── Data for analysis ──

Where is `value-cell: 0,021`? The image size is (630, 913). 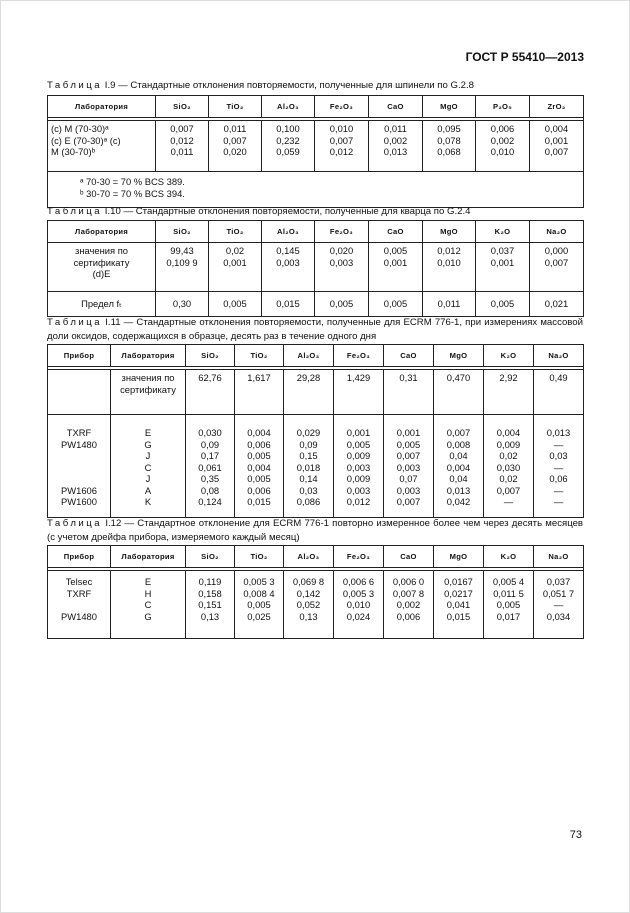
value-cell: 0,021 is located at coordinates (556, 304).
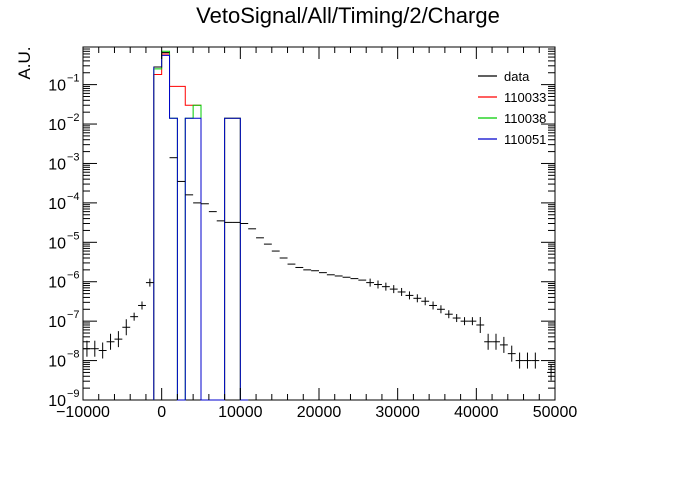  Describe the element at coordinates (476, 412) in the screenshot. I see `x-tick-label: 40000` at that location.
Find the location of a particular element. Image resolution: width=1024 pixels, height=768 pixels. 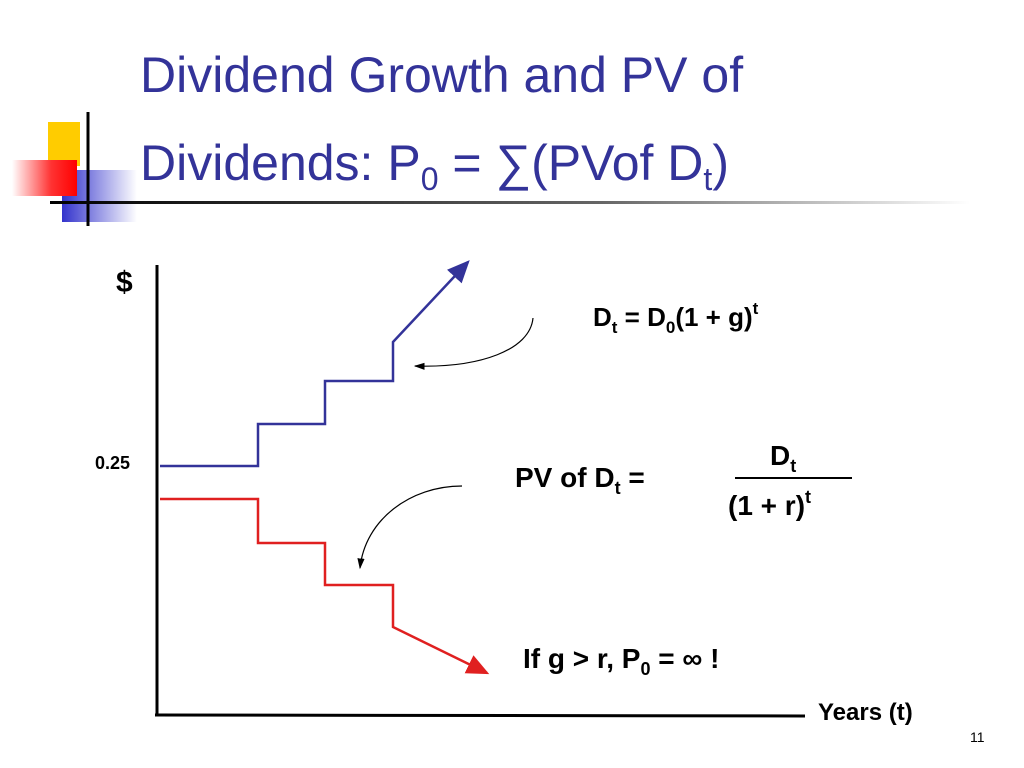

y-value-label: 0.25 is located at coordinates (112, 463).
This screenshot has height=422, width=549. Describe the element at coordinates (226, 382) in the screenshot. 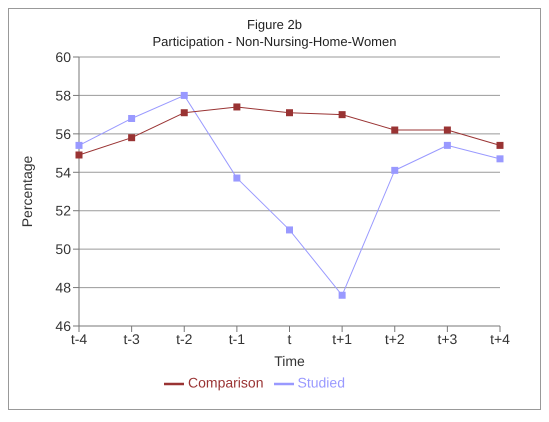

I see `legend-label: Comparison` at that location.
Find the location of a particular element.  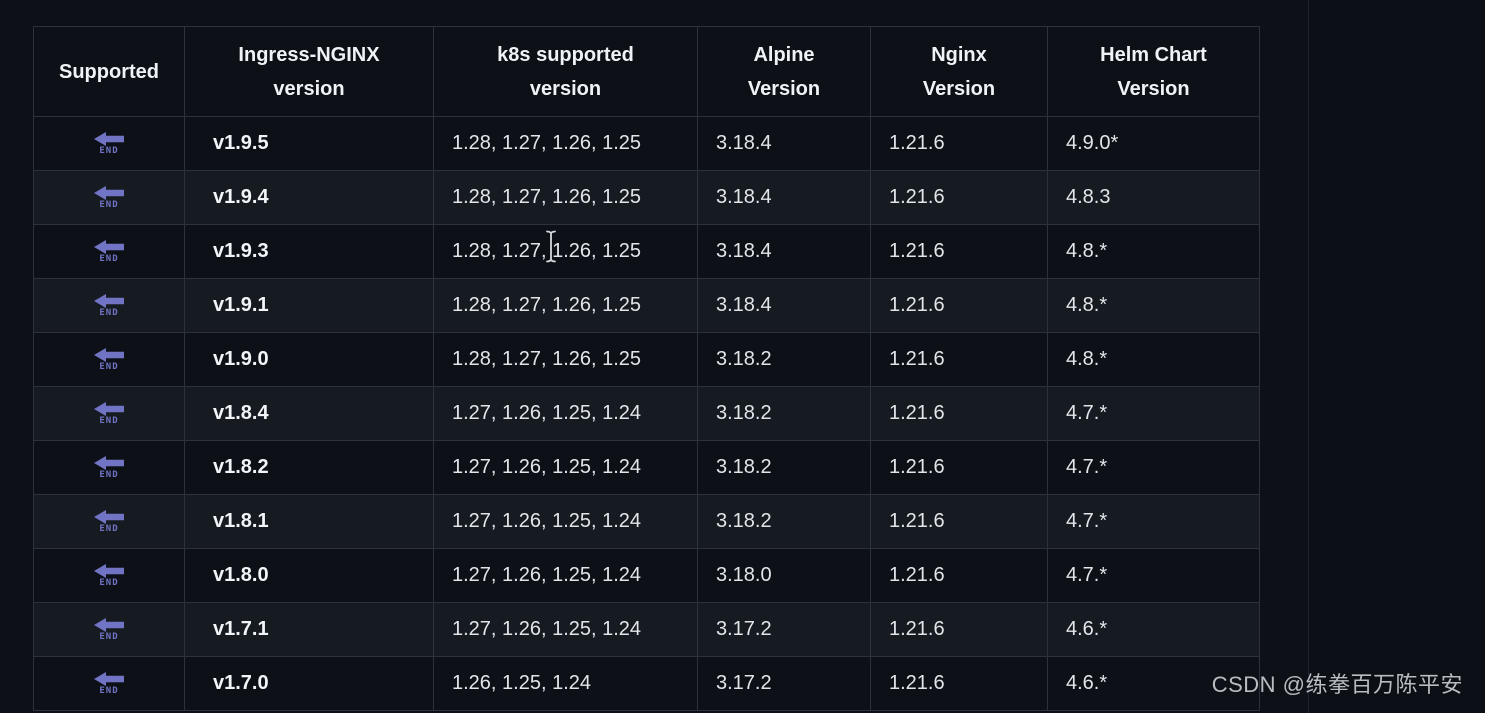

header-label: k8s supported is located at coordinates (566, 54).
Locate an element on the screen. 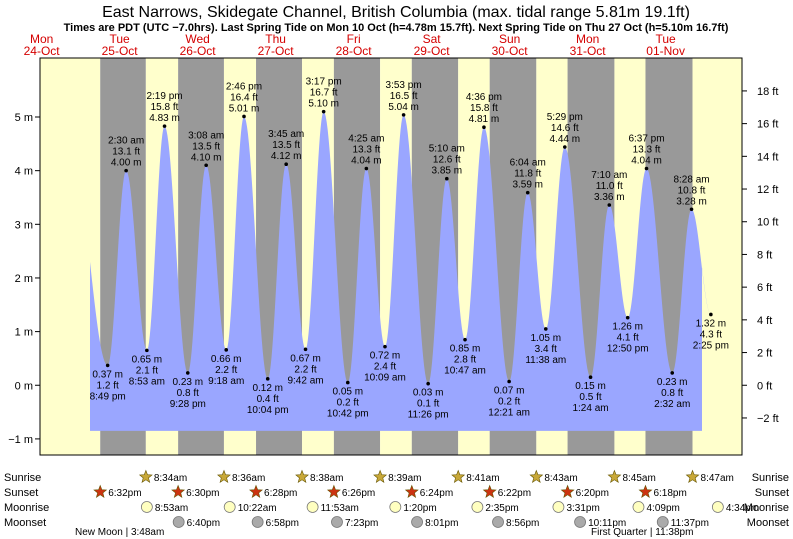  sunset-row-label: Sunset is located at coordinates (21, 493).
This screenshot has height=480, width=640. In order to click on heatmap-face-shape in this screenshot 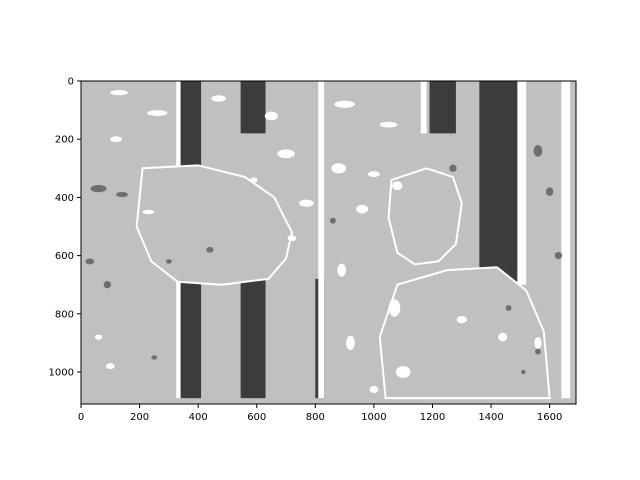, I will do `click(425, 216)`.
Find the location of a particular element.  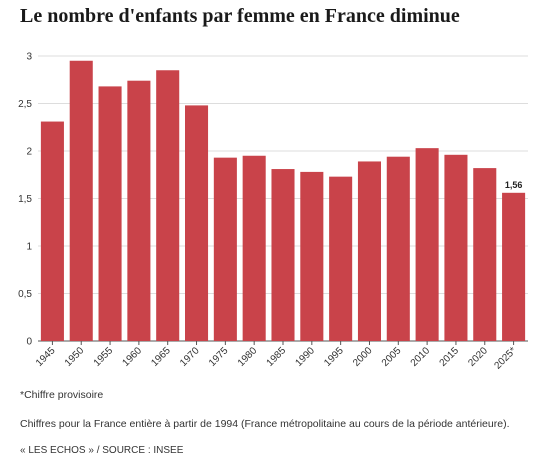

x-tick-label: 2000 is located at coordinates (363, 357).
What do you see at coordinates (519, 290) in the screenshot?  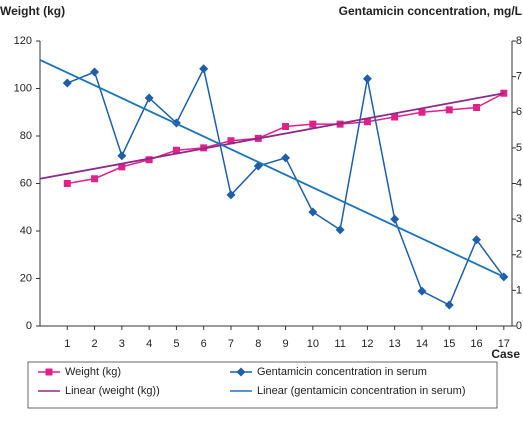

───

▶ Goal of the exercise
Reproduce verbatim the items from the line containing "Find the location of a particular element. Image" through the line containing "header-label: k8s supported", omitting the pictures.

▶ Result below
Find the location of a particular element. Image resolution: width=1024 pixels, height=768 pixels. 

y-value-label: 0.25 is located at coordinates (112, 463).
This screenshot has height=422, width=549. Describe the element at coordinates (226, 382) in the screenshot. 

I see `legend-label: Comparison` at that location.
Find the location of a particular element.  

header-label: k8s supported is located at coordinates (566, 54).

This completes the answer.